Copy the material below word for word, with every line as it appears.

[Source records]
◆ ◆ ◆
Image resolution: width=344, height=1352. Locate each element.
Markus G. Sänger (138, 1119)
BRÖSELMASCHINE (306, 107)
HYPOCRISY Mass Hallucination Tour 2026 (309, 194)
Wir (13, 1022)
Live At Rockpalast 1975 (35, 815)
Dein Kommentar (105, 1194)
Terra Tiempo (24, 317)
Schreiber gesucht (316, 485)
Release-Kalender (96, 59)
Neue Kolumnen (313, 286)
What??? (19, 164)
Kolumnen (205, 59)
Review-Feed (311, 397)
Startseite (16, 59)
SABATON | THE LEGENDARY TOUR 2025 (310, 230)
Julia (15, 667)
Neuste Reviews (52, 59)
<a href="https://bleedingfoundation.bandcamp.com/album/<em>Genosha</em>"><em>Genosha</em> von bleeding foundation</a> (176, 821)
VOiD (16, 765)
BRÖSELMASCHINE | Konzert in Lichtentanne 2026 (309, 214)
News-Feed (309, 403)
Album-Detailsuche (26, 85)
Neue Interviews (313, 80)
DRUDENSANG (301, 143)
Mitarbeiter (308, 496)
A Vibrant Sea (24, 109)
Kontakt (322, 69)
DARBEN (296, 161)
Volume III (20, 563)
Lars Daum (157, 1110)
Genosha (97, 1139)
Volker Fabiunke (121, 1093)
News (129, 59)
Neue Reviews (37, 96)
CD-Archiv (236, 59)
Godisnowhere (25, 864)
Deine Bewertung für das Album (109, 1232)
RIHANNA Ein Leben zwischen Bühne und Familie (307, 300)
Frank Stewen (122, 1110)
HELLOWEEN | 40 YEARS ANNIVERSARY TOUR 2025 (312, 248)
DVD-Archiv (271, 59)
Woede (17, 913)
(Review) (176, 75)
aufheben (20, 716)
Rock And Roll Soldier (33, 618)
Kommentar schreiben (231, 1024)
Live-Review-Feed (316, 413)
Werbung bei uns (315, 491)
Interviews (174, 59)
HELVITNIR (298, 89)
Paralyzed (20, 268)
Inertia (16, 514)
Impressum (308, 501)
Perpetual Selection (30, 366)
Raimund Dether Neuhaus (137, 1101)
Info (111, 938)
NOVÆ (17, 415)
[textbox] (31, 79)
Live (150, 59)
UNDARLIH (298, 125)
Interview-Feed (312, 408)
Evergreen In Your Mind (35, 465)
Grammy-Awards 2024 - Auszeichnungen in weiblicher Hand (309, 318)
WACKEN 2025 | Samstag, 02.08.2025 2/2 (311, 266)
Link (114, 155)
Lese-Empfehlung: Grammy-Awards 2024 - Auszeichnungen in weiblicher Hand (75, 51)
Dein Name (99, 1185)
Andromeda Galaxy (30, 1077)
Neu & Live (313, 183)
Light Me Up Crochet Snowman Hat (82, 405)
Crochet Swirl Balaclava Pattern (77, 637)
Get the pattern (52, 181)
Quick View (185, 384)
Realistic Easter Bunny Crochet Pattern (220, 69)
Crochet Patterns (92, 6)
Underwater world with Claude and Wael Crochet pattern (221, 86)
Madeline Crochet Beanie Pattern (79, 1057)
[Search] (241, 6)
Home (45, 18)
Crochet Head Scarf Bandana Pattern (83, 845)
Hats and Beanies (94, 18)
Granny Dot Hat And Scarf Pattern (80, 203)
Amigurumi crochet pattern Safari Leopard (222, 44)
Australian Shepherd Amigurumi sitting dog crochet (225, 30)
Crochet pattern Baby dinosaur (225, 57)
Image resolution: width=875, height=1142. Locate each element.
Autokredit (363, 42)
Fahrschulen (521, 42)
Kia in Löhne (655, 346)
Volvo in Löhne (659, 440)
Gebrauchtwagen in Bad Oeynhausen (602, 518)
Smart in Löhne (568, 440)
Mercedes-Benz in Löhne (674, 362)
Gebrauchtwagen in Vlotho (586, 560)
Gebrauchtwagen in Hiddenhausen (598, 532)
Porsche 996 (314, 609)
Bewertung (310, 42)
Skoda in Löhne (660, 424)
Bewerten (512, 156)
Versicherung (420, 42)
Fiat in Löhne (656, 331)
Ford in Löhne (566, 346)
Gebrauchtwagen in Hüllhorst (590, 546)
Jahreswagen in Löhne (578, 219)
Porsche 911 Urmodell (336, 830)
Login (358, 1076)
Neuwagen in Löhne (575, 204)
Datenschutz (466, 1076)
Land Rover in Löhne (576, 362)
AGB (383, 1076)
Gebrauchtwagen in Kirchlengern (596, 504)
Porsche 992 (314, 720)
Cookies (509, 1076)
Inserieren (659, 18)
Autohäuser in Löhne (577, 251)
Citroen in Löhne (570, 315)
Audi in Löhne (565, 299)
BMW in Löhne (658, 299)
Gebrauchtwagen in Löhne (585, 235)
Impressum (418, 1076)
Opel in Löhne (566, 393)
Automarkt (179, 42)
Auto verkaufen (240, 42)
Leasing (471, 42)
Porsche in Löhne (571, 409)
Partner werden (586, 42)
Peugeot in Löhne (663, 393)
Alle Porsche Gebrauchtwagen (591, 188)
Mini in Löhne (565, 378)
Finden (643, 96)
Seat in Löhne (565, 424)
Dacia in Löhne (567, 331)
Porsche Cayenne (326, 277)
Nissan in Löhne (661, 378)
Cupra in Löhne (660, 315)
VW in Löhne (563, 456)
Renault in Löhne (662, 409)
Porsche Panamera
◆ ◆ ◆
RESULT OF THIS TASK —
Image resolution: width=344, height=1352. Locate each element.
Markus G. Sänger (138, 1119)
BRÖSELMASCHINE (306, 107)
HYPOCRISY Mass Hallucination Tour 2026 (309, 194)
Wir (13, 1022)
Live At Rockpalast 1975 (35, 815)
Dein Kommentar (105, 1194)
Terra Tiempo (24, 317)
Schreiber gesucht (316, 485)
Release-Kalender (96, 59)
Neue Kolumnen (313, 286)
What??? (19, 164)
Kolumnen (205, 59)
Review-Feed (311, 397)
Startseite (16, 59)
SABATON | THE LEGENDARY TOUR 2025 (310, 230)
Julia (15, 667)
Neuste Reviews (52, 59)
<a href="https://bleedingfoundation.bandcamp.com/album/<em>Genosha</em>"><em>Genosha</em> von bleeding foundation</a> (176, 821)
VOiD (16, 765)
BRÖSELMASCHINE | Konzert in Lichtentanne 2026 (309, 214)
News-Feed (309, 403)
Album-Detailsuche (26, 85)
Neue Interviews (313, 80)
DRUDENSANG (301, 143)
Mitarbeiter (308, 496)
A Vibrant Sea (24, 109)
Kontakt (322, 69)
DARBEN (296, 161)
Volume III (20, 563)
Lars Daum (157, 1110)
Genosha (97, 1139)
Volker Fabiunke (121, 1093)
News (129, 59)
Neue Reviews (37, 96)
CD-Archiv (236, 59)
Godisnowhere (25, 864)
Deine Bewertung für das Album (109, 1232)
RIHANNA Ein Leben zwischen Bühne und Familie (307, 300)
Frank Stewen (122, 1110)
HELLOWEEN | 40 YEARS ANNIVERSARY TOUR 2025 (312, 248)
DVD-Archiv (271, 59)
Woede (17, 913)
(Review) (176, 75)
aufheben (20, 716)
Rock And Roll Soldier (33, 618)
Kommentar schreiben (231, 1024)
Live-Review-Feed (316, 413)
Werbung bei uns (315, 491)
Interviews (174, 59)
HELVITNIR (298, 89)
Paralyzed (20, 268)
Inertia (16, 514)
Impressum (308, 501)
Perpetual Selection (30, 366)
Raimund Dether Neuhaus (137, 1101)
Info (111, 938)
NOVÆ (17, 415)
[textbox] (31, 79)
Live (150, 59)
UNDARLIH (298, 125)
Interview-Feed (312, 408)
Evergreen In Your Mind (35, 465)
Grammy-Awards 2024 - Auszeichnungen in weiblicher Hand (309, 318)
WACKEN 2025 | Samstag, 02.08.2025 2/2 (311, 266)
Link (114, 155)
Lese-Empfehlung: Grammy-Awards 2024 - Auszeichnungen in weiblicher Hand (75, 51)
Dein Name (99, 1185)
Andromeda Galaxy (30, 1077)
Neu & Live (313, 183)
Light Me Up Crochet Snowman Hat (82, 405)
Crochet Swirl Balaclava Pattern (77, 637)
Get the pattern (52, 181)
Quick View (185, 384)
Realistic Easter Bunny Crochet Pattern (220, 69)
Crochet Patterns (92, 6)
Underwater world with Claude and Wael Crochet pattern (221, 86)
Madeline Crochet Beanie Pattern (79, 1057)
[Search] (241, 6)
Home (45, 18)
Crochet Head Scarf Bandana Pattern (83, 845)
Hats and Beanies (94, 18)
Granny Dot Hat And Scarf Pattern (80, 203)
Amigurumi crochet pattern Safari Leopard (222, 44)
Australian Shepherd Amigurumi sitting dog crochet (225, 30)
Crochet pattern Baby dinosaur (225, 57)
Image resolution: width=875, height=1142. Locate each element.
Autokredit (363, 42)
Fahrschulen (521, 42)
Kia in Löhne (655, 346)
Volvo in Löhne (659, 440)
Gebrauchtwagen in Bad Oeynhausen (602, 518)
Smart in Löhne (568, 440)
Mercedes-Benz in Löhne (674, 362)
Gebrauchtwagen in Vlotho (586, 560)
Gebrauchtwagen in Hiddenhausen (598, 532)
Porsche 996 (314, 609)
Bewertung (310, 42)
Skoda in Löhne (660, 424)
Bewerten (512, 156)
Versicherung (420, 42)
Fiat in Löhne (656, 331)
Ford in Löhne (566, 346)
Gebrauchtwagen in Hüllhorst (590, 546)
Jahreswagen in Löhne (578, 219)
Porsche 911 Urmodell (336, 830)
Login (358, 1076)
Neuwagen in Löhne (575, 204)
Datenschutz (466, 1076)
Land Rover in Löhne (576, 362)
AGB (383, 1076)
Gebrauchtwagen in Kirchlengern (596, 504)
Porsche 992 (314, 720)
Cookies (509, 1076)
Inserieren (659, 18)
Autohäuser in Löhne (577, 251)
Citroen in Löhne (570, 315)
Audi in Löhne (565, 299)
BMW in Löhne (658, 299)
Gebrauchtwagen in Löhne (585, 235)
Impressum (418, 1076)
Opel in Löhne (566, 393)
Automarkt (179, 42)
Auto verkaufen (240, 42)
Leasing (471, 42)
Porsche in Löhne (571, 409)
Partner werden (586, 42)
Peugeot in Löhne (663, 393)
Alle Porsche Gebrauchtwagen (591, 188)
Mini in Löhne (565, 378)
Finden (643, 96)
Seat in Löhne (565, 424)
Dacia in Löhne (567, 331)
Porsche Cayenne (326, 277)
Nissan in Löhne (661, 378)
Cupra in Löhne (660, 315)
VW in Löhne (563, 456)
Renault in Löhne (662, 409)
Porsche Panamera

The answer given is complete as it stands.